*Objective:* Recast the material as a Markdown table with the columns Number and Record line, one row per line and blank lines left out. Begin at the line containing "Given: Click the Mirror tool in Modify panel", stop after the line containing "click(x=73, y=377)", and leave the pictures out of the answer.

*Material provided:*
◆ ◆ ◆

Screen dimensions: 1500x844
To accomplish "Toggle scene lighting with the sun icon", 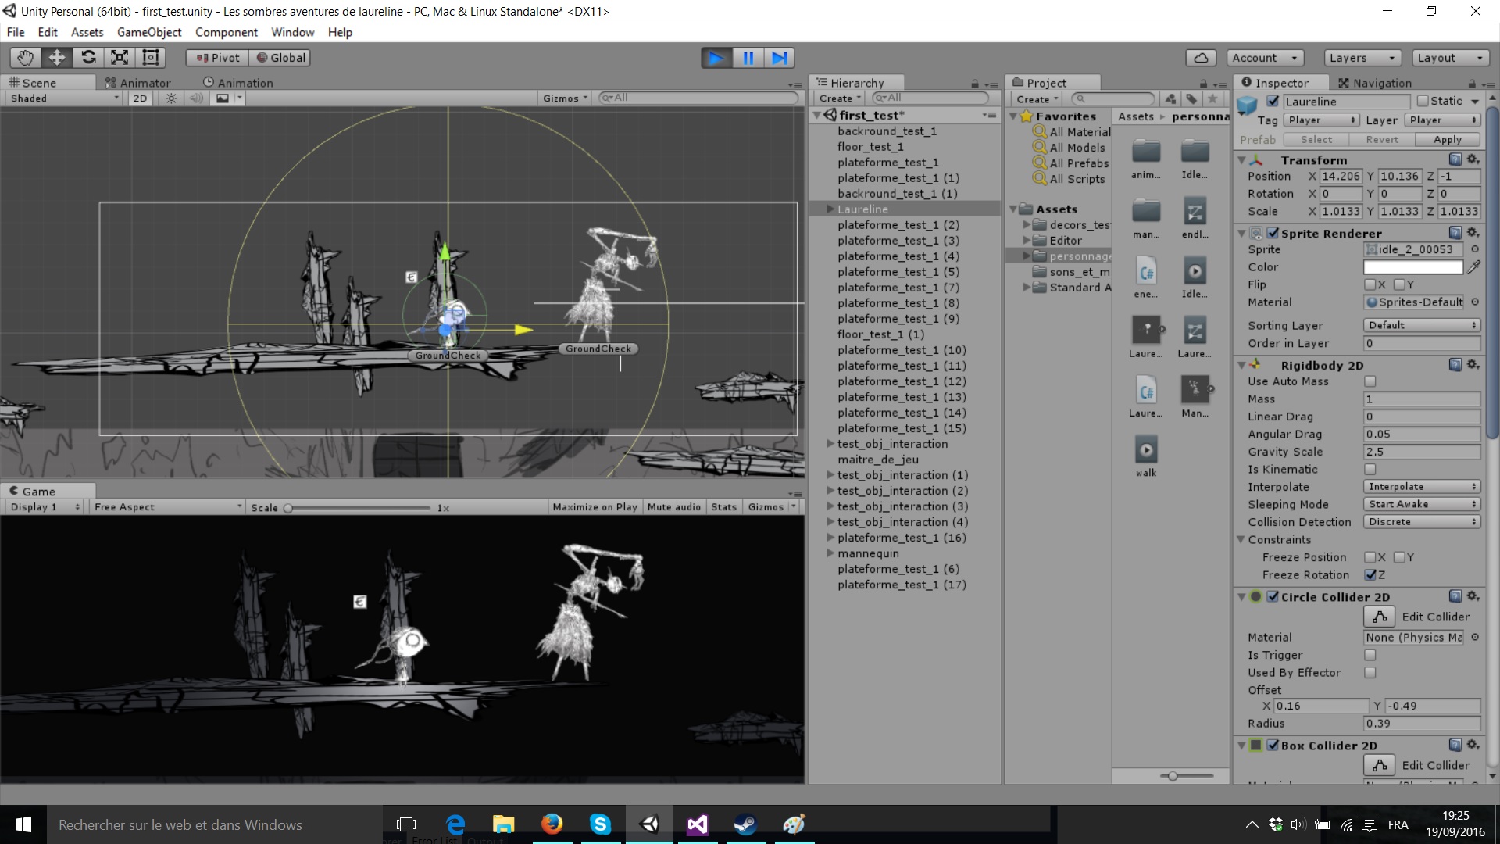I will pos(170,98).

◆ ◆ ◆

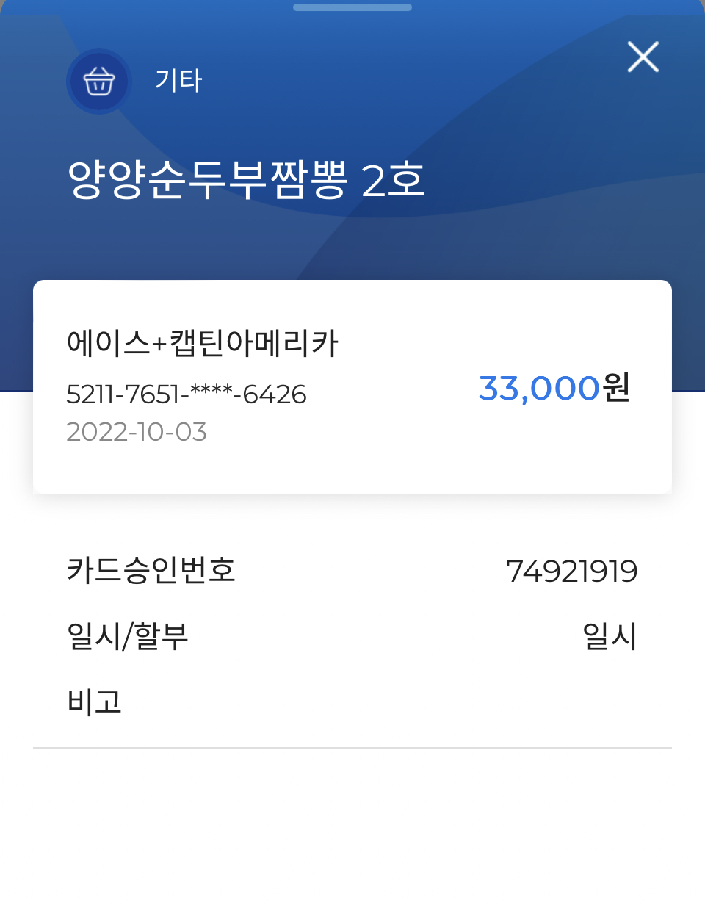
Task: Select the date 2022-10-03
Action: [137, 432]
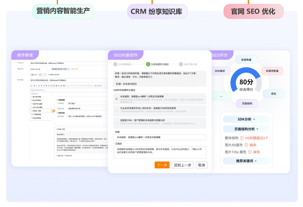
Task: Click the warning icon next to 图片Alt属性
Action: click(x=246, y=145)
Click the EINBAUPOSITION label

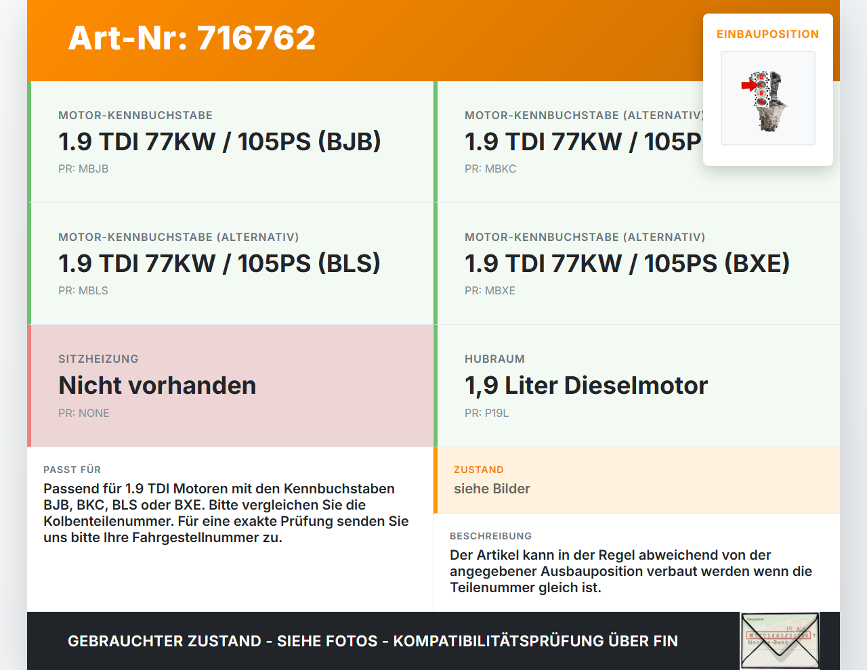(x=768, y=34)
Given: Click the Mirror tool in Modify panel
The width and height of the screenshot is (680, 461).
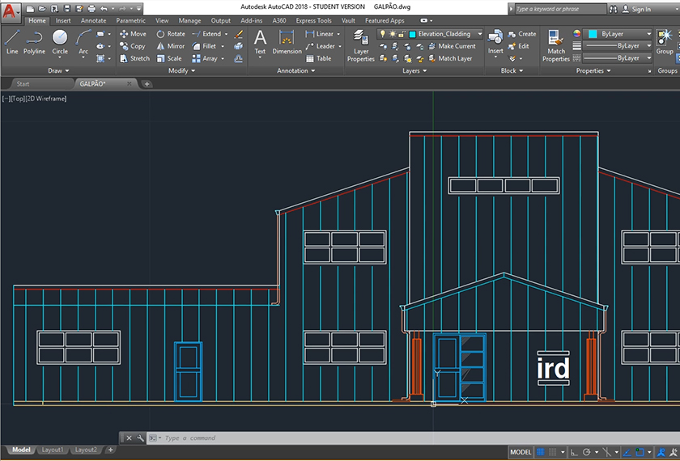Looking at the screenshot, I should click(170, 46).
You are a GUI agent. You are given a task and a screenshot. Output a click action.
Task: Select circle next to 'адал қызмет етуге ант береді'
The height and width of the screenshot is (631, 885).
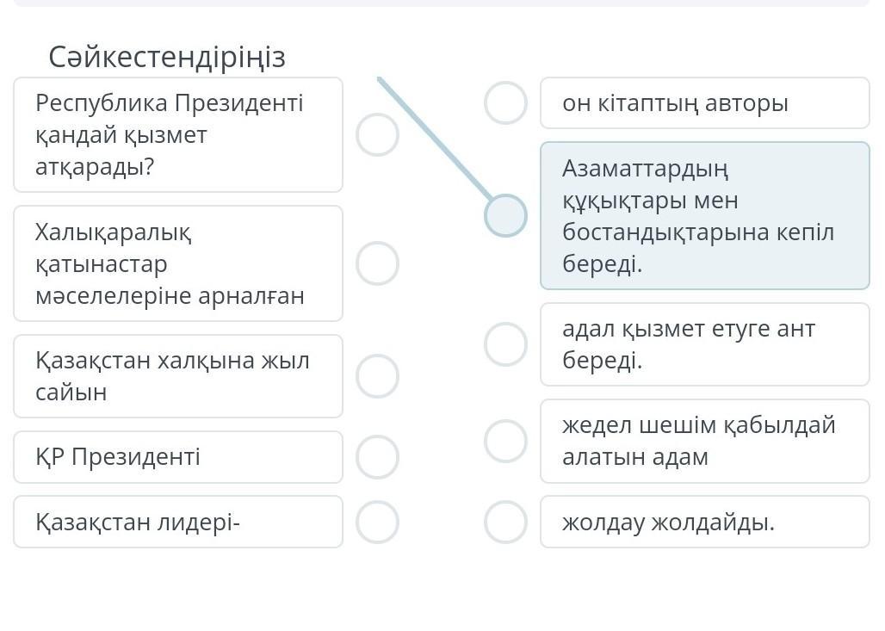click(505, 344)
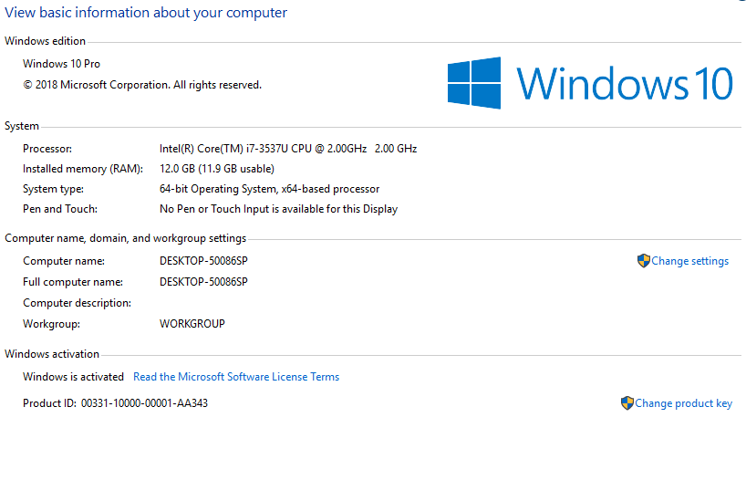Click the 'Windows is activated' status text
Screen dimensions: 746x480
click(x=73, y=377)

◆ ◆ ◆

*Output for this exercise:*
| Number | Record line |
|---|---|
| 1 | Given: Click the Mirror tool in Modify panel |
| 2 | The width and height of the screenshot is (680, 461). |
| 3 | Looking at the screenshot, I should click(170, 46). |
| 4 | You are a GUI agent. You are given a task and a screenshot. Output a click action. |
| 5 | Task: Select circle next to 'адал қызмет етуге ант береді' |
| 6 | The height and width of the screenshot is (631, 885). |
| 7 | click(505, 344) |
| 8 | Click the 'Windows is activated' status text |
| 9 | Screen dimensions: 746x480 |
| 10 | click(x=73, y=377) |